Comparing Hardware Configurations Honestly
When comparing two hardware options, both calculations must be run at the same operating point — your operating point, not each vendor's chosen benchmark conditions. This means:
- Same model architecture (or as close as the software stack allows)
- Same effective batch size (matching your latency SLA, not each hardware's optimal)
- Same input/output length distribution
- Whole-system power measurement for both, not accelerator TDP
We're not saying published vendor benchmarks are dishonest — they're measuring what they're measuring, and peak throughput at peak batch is a real data point. We're saying that a comparison based on published specs without normalization to your operating point is not a valid comparison, and drawing hardware procurement conclusions from it is a category error.
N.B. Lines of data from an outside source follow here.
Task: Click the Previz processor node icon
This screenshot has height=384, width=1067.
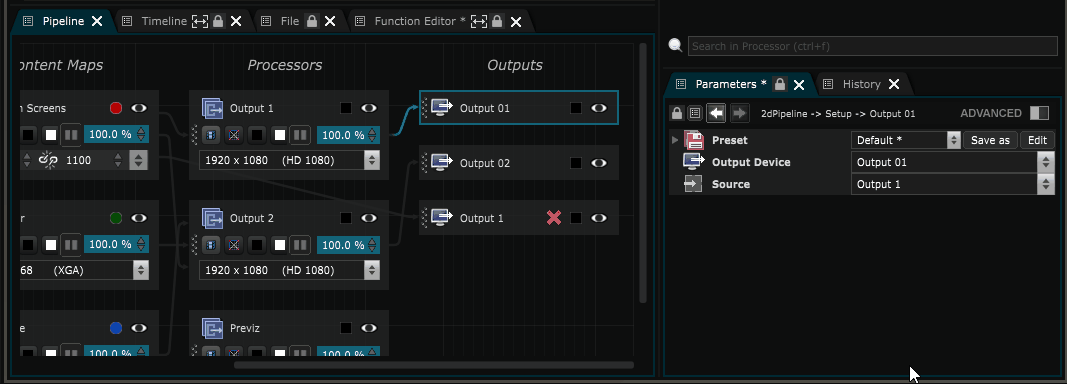Action: [x=213, y=327]
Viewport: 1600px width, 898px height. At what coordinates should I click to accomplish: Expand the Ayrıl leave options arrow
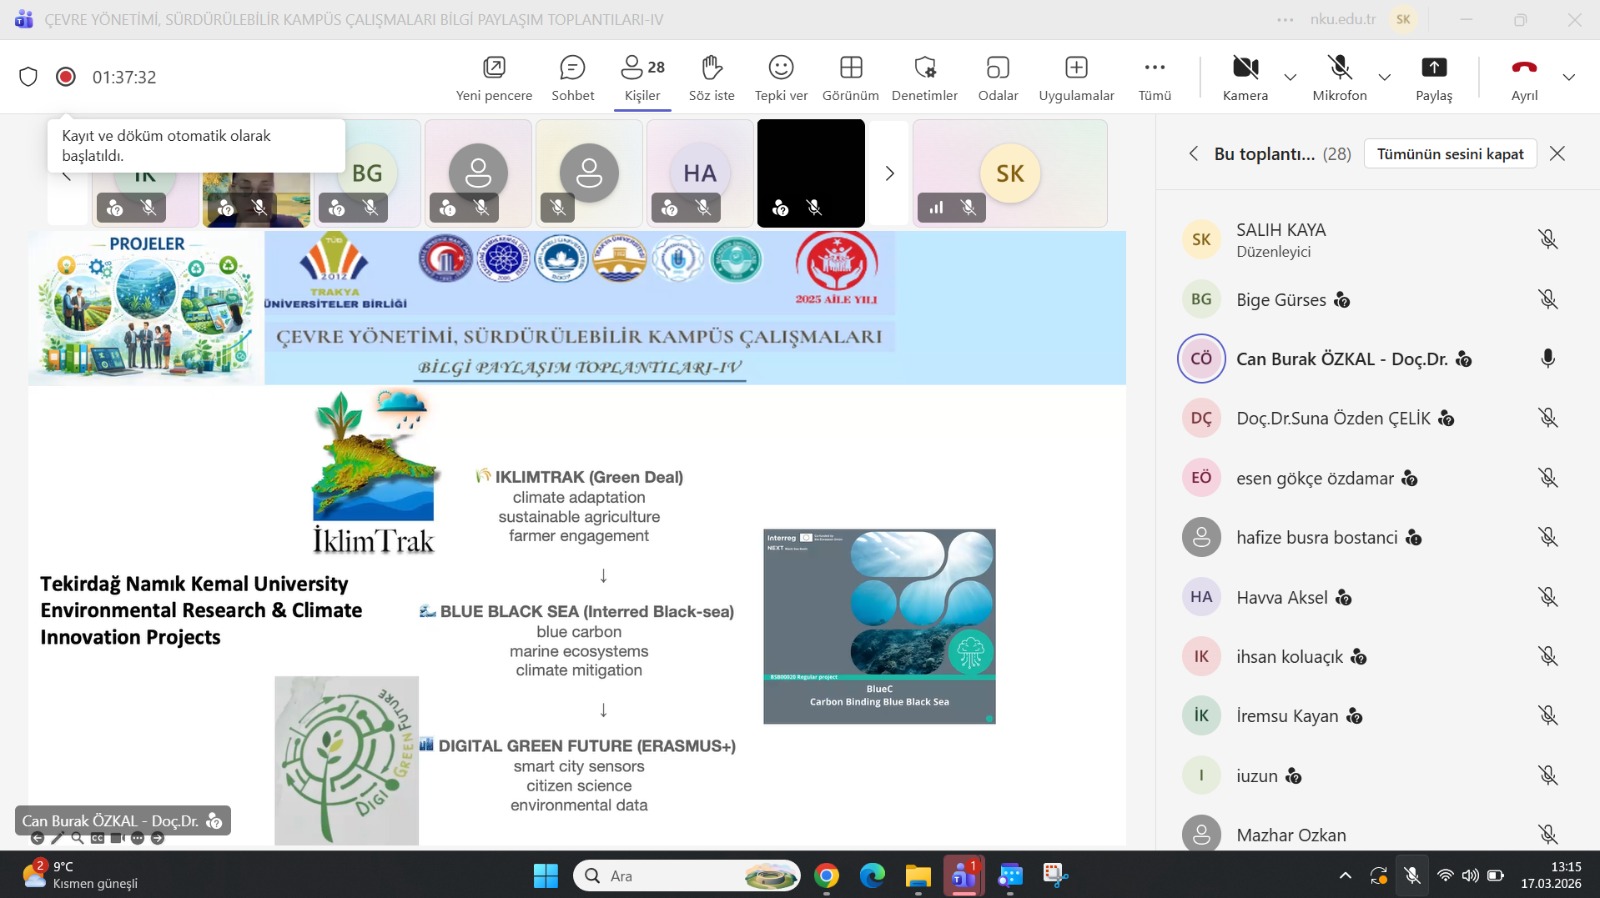click(x=1568, y=77)
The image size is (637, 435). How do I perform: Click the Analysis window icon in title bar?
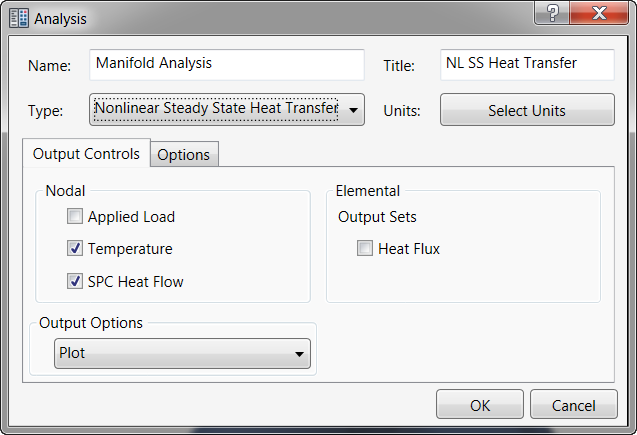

Applying This to Custom Accelerator Claims
Procunit publishes a 4x throughput-per-watt figure versus commodity GPU for workloads that match our target compute graph profile. That number was measured at our target operating point — batch size 8–24, mixed real-world sequence lengths, whole-system power — not at peak throughput on a controlled benchmark. We publish the measurement methodology alongside the number because it's only meaningful in context.
If you're evaluating that claim, the right test is to run the same measurement framework described above, for both systems, at the operating point that represents your actual production workload. If the workload is outside our target profile — very large batch sizes with relaxed latency constraints, highly variable model architectures — the 4x figure may not reproduce. That constraint is part of the spec, not a footnote to it.
The throughput-per-watt calculation isn't technically difficult. The discipline is in committing to measure at the conditions that actually represent your infrastructure, not the conditions that produce the best-looking number for a marketing slide.